Section 1103 of the Dodd-Frank financial reform legislation of 2010 requires specific transaction data from the Fed’s 13(3) funding facilities to be publicly released a year after the facility is terminated or two years after lending has ceased, whichever comes first. Mnuchin has asked for these facilities to be kept alive through March 31, 2021. That would keep their details secret until potentially March 31, 2022. But the new Treasury Secretary in the Biden administration could indefinitely keep these programs alive which would also keep their secrets safe for much longer.
One thing seems fairly certain. If Citigroup needed to be reimbursed more than $3 billion from the Fed’s Paycheck Protection Program Liquidity Facility, it is highly likely that it was also borrowing from other Fed programs.
Why would the Fed like to keep that a big secret? For starters, the Fed is a supervisor of Citigroup. If, for the second time in a decade, it turns out that the Fed didn’t do its job in keeping Citigroup, one of the biggest banks in the country, from getting into a liquidity crisis, Congress might strip it of its supervisory role. Secondly, Fed Chairman Powell has repeatedly told the public, including during an unprecedented appearance on the Today show on March 26, that these big banks have been a source of strength. If that turns out to have been a lie, Powell won’t be getting a second term as Fed Chair, unless he can prevent the truth from seeing the light of day. Powell’s four-year term as Chair of the Fed ends in February 2022. Since under Dodd-Frank, the details of these stealth programs don’t have to be reported until a year after they end, the move by Mnuchin just bought Powell the time he needs to get renominated and quickly confirmed by the Senate – should President-elect Biden ill-advisedly decide to do that.

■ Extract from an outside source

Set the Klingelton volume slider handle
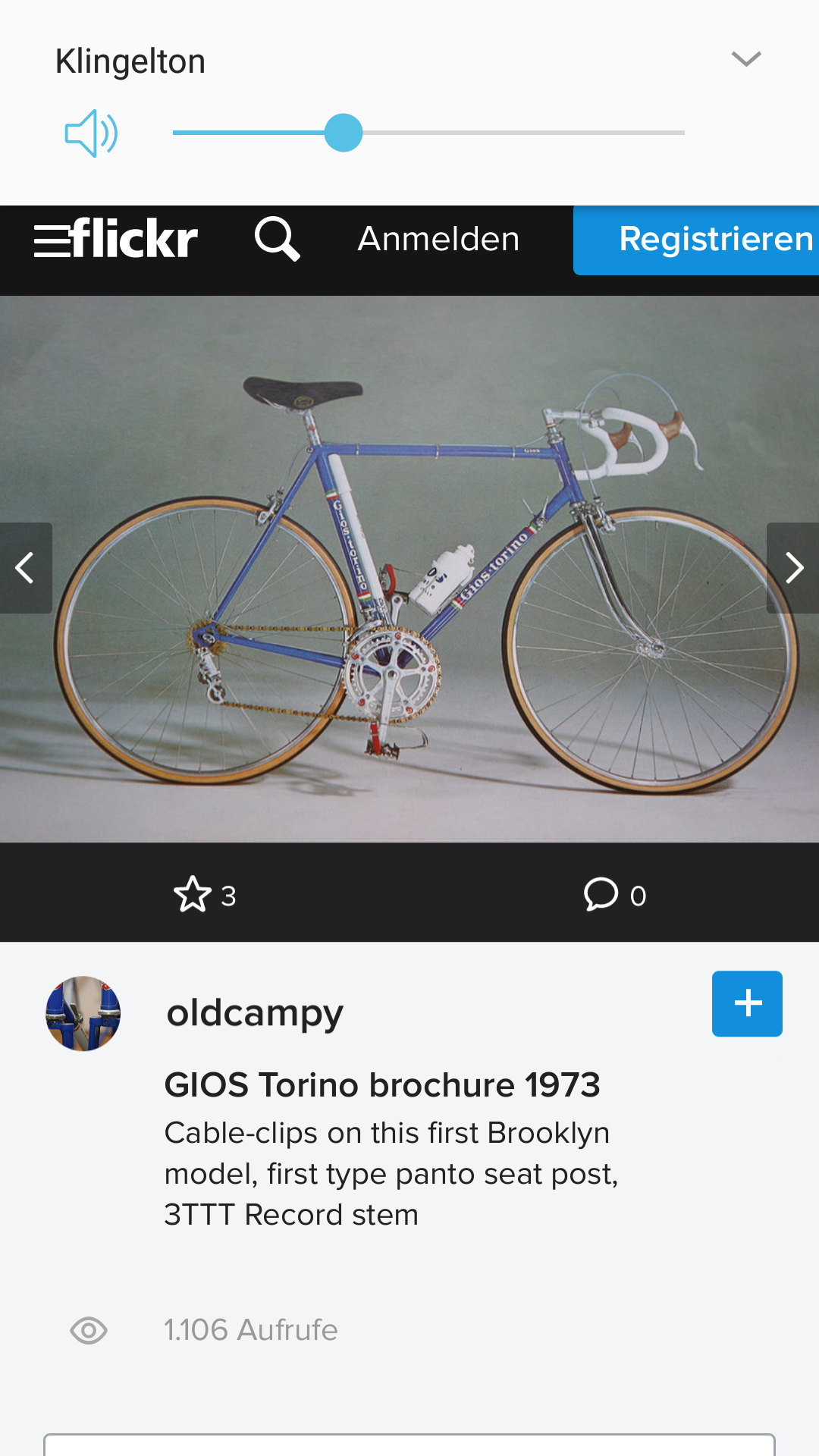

There is also a third reason that the Fed may be attempting to keep the details of these programs secret. Under the Dodd-Frank legislation, the Fed is not allowed to provide outsized support to any individual institution. The lending facilities are required to be broad-based in nature. That didn’t happen during the last financial crisis. The Primary Dealer Credit Facility, that the Fed also created back then, doled out a total of $8.95 trillion in secret, cumulative, below-market rate loans. But instead of being a broad-based program, $2 trillion of that total went to Citigroup; $1.9 trillion went to Morgan Stanley; and $1.775 trillion went to Merrill Lynch. Three Wall Street trading houses received two-thirds of the total money dispersed in that program.
Despite this scandalous history, you will be hard-pressed to find one mainstream media outlet reporting about the Fed’s three secret programs today.
In addition, the Fed sluiced more than $9 trillion cumulatively to the trading houses on Wall Street from September 17 of last year in repo loans. That program began before there were any COVID-19 cases reported anywhere in the world. The public may never get to learn what firms got that money. That’s because the Fed loaned that money through its open market operations, which it has taken the position that it does not have to report details about individual loan recipients to the public.
Let’s hope the Biden administration demands the transparency from the Fed that is commensurate with a genuine democracy.